Jonas pensa que c’était la première fois qu’il la voyait réellement sourire et une part de lui se sentit rassurée. Lame lui fit un signe, il était temps qu’ils partent. Elle l’entraîna dans un petit cul de sac et s’apprêta à nouveau les signes d’une magna operta. Jonas la regarda estomaqué. Il avait à peine l’énergie pour mettre un pied devant l’autre et elle était encore assez en forme pour créer une telle chose ! Il était trop fatigué pour subir à nouveau le passage par une de ces portes, il préférait encore faire le trajet à pied ! C’était une épreuve qu’il n’était pas prêt à subir de nouveau.

Lame comprît et effaça d’un geste les signes qu’elle avait tracés sur le sol. Elle décida de faire le trajet aux côtés de Jonas. Elle lui aurait bien proposé son bras, car il était évident que chaque pas lui coûtait, mais elle savait qu’il ne l’aurait jamais accepté. Elle hésita même à prononcer une petite incantation pour l’aider un peu. Mais elle savait qu’il l’aurait su et qu’il ne lui aurait certainement pas pardonné un tel geste. Elle le regardait grimacer à chaque pas et en souffrait presque autant que lui.
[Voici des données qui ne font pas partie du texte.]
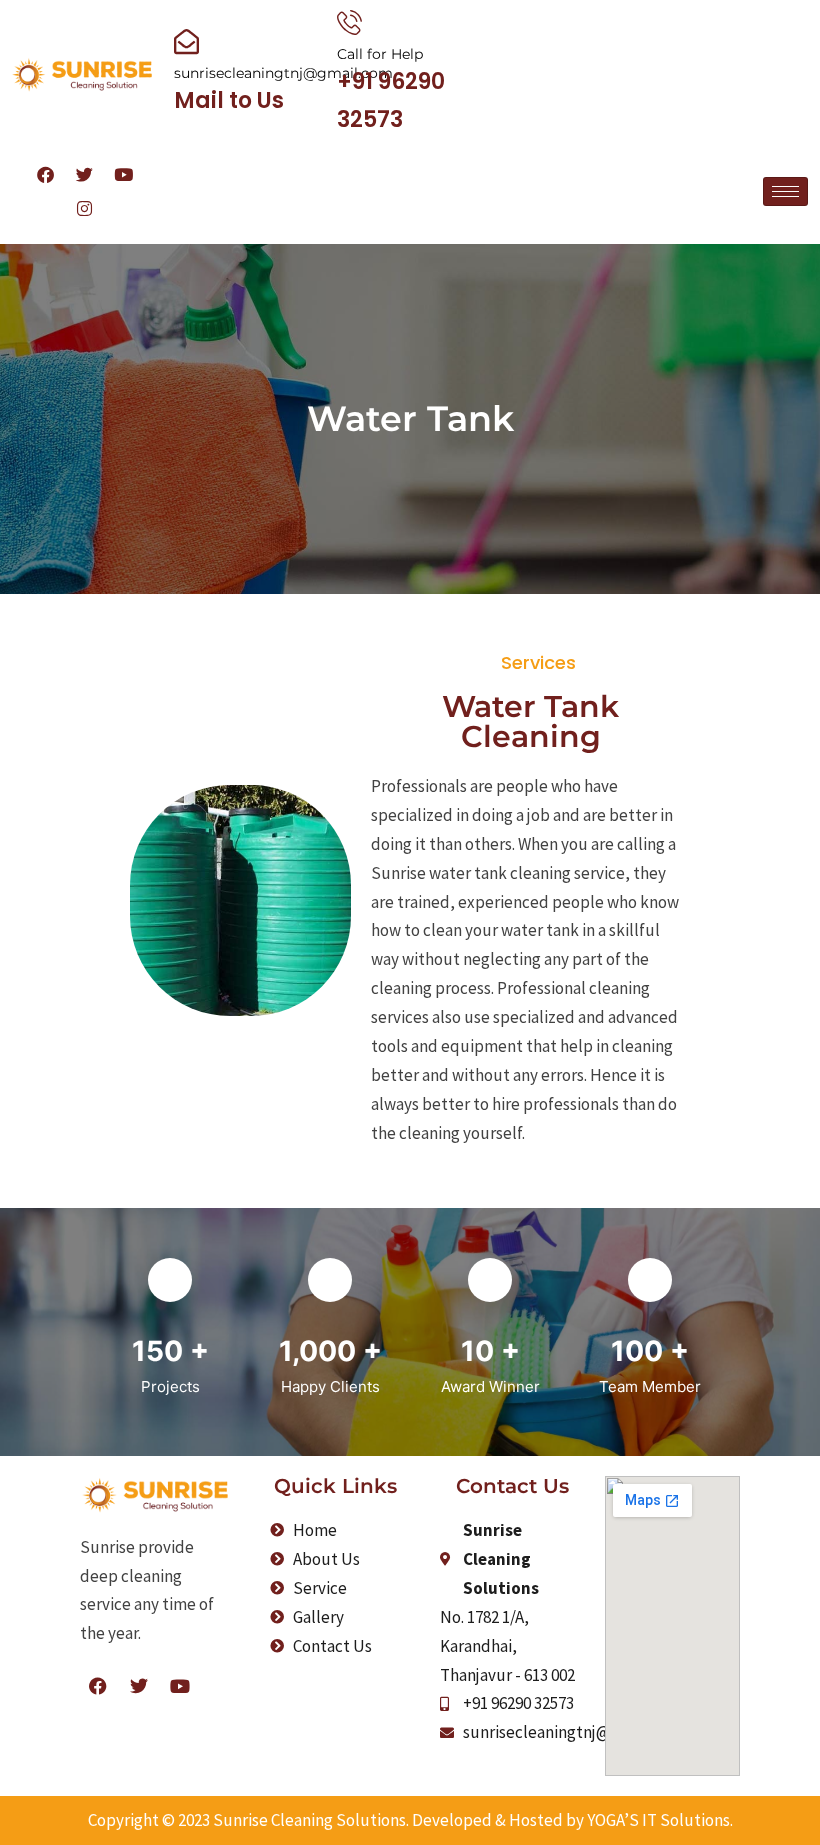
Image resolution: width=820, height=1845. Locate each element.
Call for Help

Au bout d’un temps qui leur parût interminable aussi bien à l’un qu’à l’autre, ils arrivèrent à la demeure des Malya et s’affalèrent sur le petit banc du jardin. L’aube naissante faisait chatoyer ses couleurs chaudes et ils regardèrent en silence le soleil se lever. Jonas épuisé s’effondra dans un demi-sommeil.

-          C’était une nuit assez hors du commun, dit Lame.

-          La plus incroyable que j’ai jamais vécu, rétorqua d’un ton ensommeillé Jonas.